Claims that pensions are bankrupting state government because of poorly run and expensive pension plans, and that we are headed for Armageddon, are just plain wrong. Seizing on the financial collapse of 2008, and at times just flat out inventing statistics when the real numbers do not produce headline-grabbing dire results, has become stock in trade for those committed to destroying public pensions.

The state of California is in fact paying a lower percentage of payrolls for pensions today than it did in 1980. Desperate to hide this reality, pension opponents are fond of using the low point of state contributions in the late ’90s when the state was using investment gains to substitute for contributions, to generate misleading graphs forecasting a dramatic spike in payments.

Similarly, claims that the unfunded liabilities are even larger than reported are based on non-credible studies that deliberately lower future investment returns of pension funds, or use older valuations instead of current valuations. While the hole has not been filled, strong investment returns since 2009 for public pension plans have dramatically cut into the unfunded liabilities.

At the same time, there have been changes to public pension plans to address costs. Public employees have been willing participants in helping fix California’s budget woes. The LAPPL, like many organizations, unequivocally supports fair efforts to clamp down on fraud and abuse.

Overall, California public employees’ contributions to their pensions have climbed from 5 percent to 7 percent to up to 11 percent. Formulas for calculating pensions have been reduced, and stringent new rules are being established to eliminate abuses like spiking. In addition, public employees have felt the pain of the economic downturn, with paychecks slashed by furloughs, docked pay and layoff notices.

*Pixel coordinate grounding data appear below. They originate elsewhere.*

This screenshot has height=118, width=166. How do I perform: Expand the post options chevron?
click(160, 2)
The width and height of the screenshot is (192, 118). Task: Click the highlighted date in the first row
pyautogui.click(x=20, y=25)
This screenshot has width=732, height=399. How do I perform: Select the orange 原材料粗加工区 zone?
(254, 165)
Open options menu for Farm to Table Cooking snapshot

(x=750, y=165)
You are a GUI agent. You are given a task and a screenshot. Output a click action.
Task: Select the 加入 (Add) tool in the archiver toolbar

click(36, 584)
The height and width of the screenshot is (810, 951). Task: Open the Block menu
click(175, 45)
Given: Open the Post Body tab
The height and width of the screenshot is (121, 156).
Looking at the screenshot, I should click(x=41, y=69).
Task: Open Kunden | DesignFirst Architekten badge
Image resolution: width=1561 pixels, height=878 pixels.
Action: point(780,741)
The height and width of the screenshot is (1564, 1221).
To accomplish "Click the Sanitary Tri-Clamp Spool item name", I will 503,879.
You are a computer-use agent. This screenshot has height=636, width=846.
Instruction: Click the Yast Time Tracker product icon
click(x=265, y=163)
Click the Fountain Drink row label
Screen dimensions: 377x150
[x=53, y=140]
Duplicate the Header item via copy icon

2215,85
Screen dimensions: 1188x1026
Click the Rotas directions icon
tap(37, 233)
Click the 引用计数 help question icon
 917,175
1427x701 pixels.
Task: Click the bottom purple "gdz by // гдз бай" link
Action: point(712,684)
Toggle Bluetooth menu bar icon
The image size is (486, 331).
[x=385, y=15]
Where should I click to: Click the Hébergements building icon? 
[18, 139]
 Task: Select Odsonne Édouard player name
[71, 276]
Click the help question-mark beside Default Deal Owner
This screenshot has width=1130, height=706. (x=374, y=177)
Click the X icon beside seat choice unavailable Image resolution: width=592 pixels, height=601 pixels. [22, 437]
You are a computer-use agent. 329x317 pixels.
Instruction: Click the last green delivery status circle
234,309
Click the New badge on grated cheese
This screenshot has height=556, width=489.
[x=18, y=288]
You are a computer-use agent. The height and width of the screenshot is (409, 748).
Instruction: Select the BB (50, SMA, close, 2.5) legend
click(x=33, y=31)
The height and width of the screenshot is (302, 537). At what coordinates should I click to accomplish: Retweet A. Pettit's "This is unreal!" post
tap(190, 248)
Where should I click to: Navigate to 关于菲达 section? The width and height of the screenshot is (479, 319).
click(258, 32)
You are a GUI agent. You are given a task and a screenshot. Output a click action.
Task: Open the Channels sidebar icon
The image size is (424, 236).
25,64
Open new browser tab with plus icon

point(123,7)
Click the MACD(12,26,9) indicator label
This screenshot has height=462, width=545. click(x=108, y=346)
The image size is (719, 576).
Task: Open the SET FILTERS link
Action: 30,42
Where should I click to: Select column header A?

Out-of-state billionaires and extremists are driving this assault on California’s middle class, driven by blind ideology or the prospect of the tremendous fees they can generate if public employees are forced in to 401k plans. The past year has shown that thoughtful and meaningful decisions concerning retirement security for California’s public employees can and should be made at the bargaining table. What is certain is the answer is not allowing out-of-state billionaires to swoop in and change California’s constitution so public workers can be forced into risky 401(k) retirement plans similar to those that have left private sector workers fearing for their families’ futures.